Erstmals hat die Strategieberatung Oliver Wyman nun in einer globalen Analyse untersucht, wie Aktionen insgesamt wirken. So stabilisieren Aktionen weder auf Dauer den Absatz noch erhöhen sie die Ausgabebereitschaft der Konsumenten. Die Studie warnt: „Aktionen sind die Droge des Einzelhandels. Sie wirken kurzfristig, doch mit zunehmendem Gebrauch wächst die Abhängigkeit und der Entzug wird immer schwieriger. Nach längerem Missbrauch beginnt die Droge, das System zu zerstören.“

Verdoppelung statt Vervielfachung des Absatzes

Der Analyse zufolge gehen viele Einzelhändler davon aus, mit Sonderaktionen den Absatz des rabattierten Artikels um ein Vielfaches erhöhen zu können. In Wahrheit verdoppelt er sich nur. Die Verbraucher kaufen gezielt Aktionsware und erhöhen nicht wie erhofft ihre Gesamtausgaben. Die Elastizität von Aktionen sinkt; der Kannibalisierungsgrad stieg in den vergangenen zehn Jahren um 20 Prozent. Ein Drittel aller Aktionen fördert inzwischen überhaupt nicht mehr den Absatz, sondern reduziert nur den Gewinn vor Lieferantenfinanzierung.

Aktionen fördern Konsum stark zuckerhaltiger Produkte

Gemäß der internationalen Untersuchung von Oliver Wyman sind Warengruppen mit überdurchschnittlichem Zuckergehalt zweimal so häufig Bestandteil von Aktionsprogrammen wie andere. Der Konsum stark zuckerhaltiger Produkte steigt infolge von Aktionen um 60 Prozent. Vor diesem Hintergrund empfiehlt die Studie eine Umkehr. Der Berater schlägt ein sechsstufiges Vorgehen vor.
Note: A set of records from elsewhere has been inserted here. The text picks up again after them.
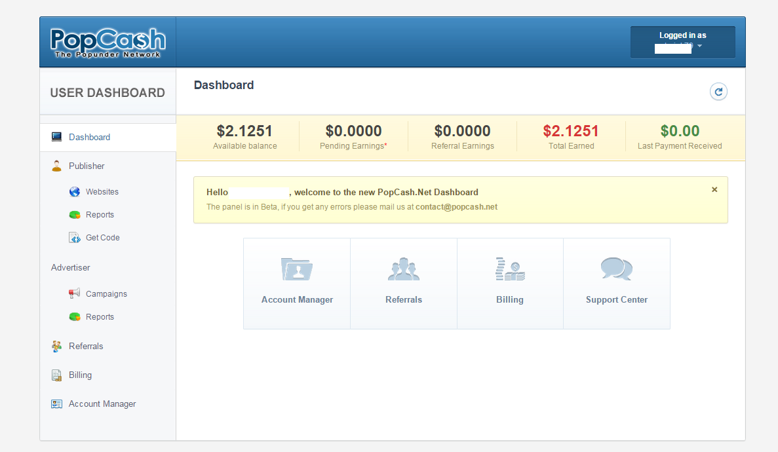Go to Referrals in the sidebar

point(86,346)
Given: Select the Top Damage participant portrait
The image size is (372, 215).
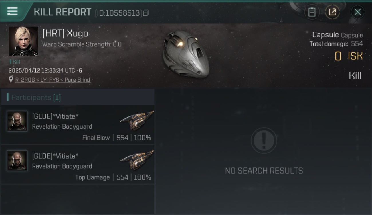Looking at the screenshot, I should click(x=17, y=161).
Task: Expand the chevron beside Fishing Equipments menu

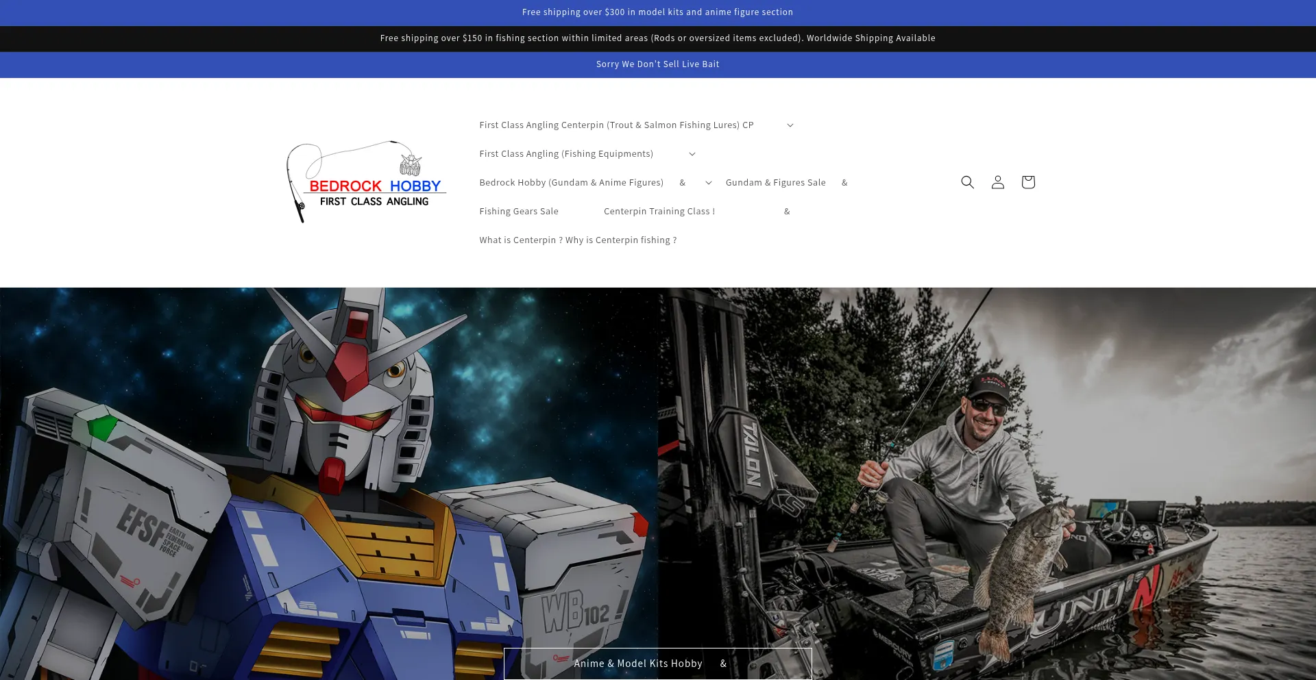Action: tap(692, 154)
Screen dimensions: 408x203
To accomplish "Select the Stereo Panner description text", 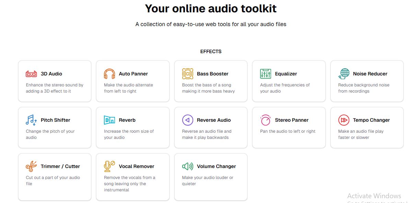I will (288, 131).
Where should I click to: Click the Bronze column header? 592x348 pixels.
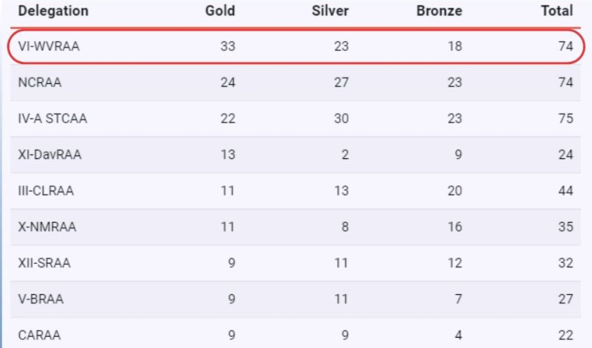tap(439, 10)
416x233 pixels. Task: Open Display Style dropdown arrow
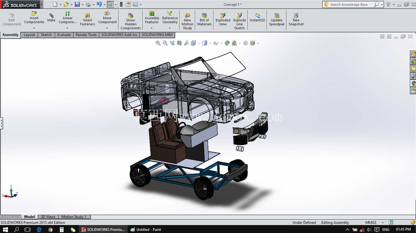pyautogui.click(x=210, y=43)
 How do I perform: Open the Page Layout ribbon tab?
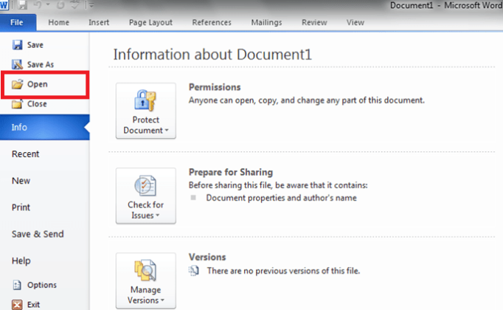tap(150, 22)
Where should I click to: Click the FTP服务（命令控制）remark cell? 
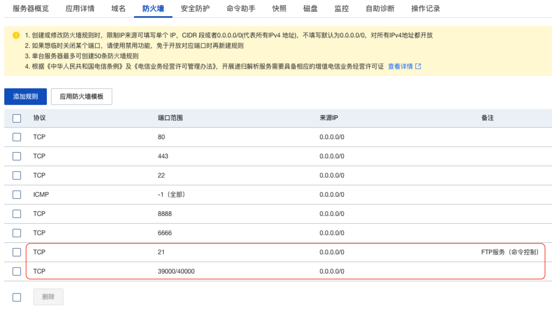pos(509,252)
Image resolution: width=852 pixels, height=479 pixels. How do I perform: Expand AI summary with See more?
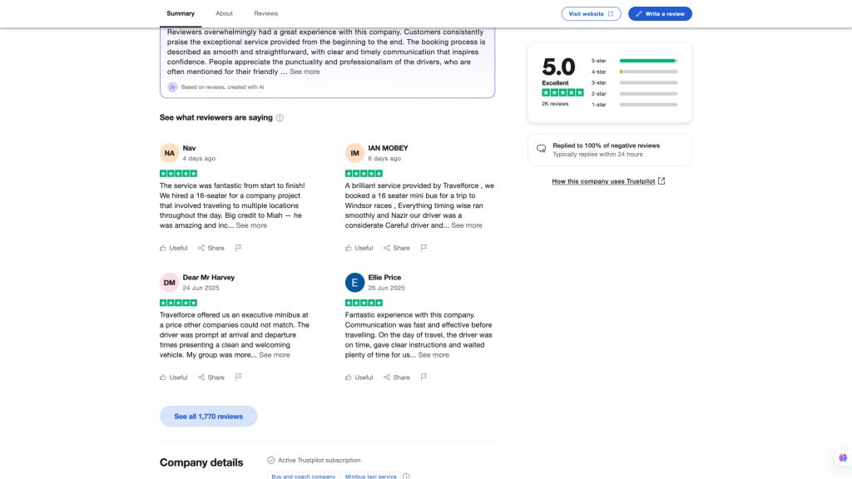(305, 72)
  • Rückzug: Reduktion des Stellenwerts von Aktionen im Rahmen des Gesamtangebots
  • Auswertung des Nutzens: Häufig zeigen sich Kannibalisierung, Bevorratungs- und Verbundeffekte, die positive Wirkung des Umsatzanstiegs und der Lieferantenfinanzierung zunichtemachen.
  • Datenbasierte Entscheidungen treffen: Die Analysen versetzen den Einzelhändler in die Lage, ihr Aktionsprogramm zu straffen. So eignen sich Dauerniedrigpreise beispielsweise für Warengruppen mit bislang hohen Teilnahmequoten bei Aktionen und einer Lieferantenfinanzierung in Höhe von mehr als 80 Prozent der Rabatte.
  • Lieferantenbeziehungen stärken: Dauerhaft stabile Preise lassen sich nur in Verhandlungen mit Lieferanten erreichen. Nach Erfahrungen der Berater sind viele mittlerweile offen für neuartige Kooperationsmodelle.
  • Datenanalyse verbessern: Parallel können Einzelhändler mit verstärkten Investitionen in digitale Technologien ihre analytische Kompetenz verbessern.
  • Planungsintensität stärken: Die Genauigkeit von Prognosen bei Aktionen nimmt zu und erlaubt bessere Planung.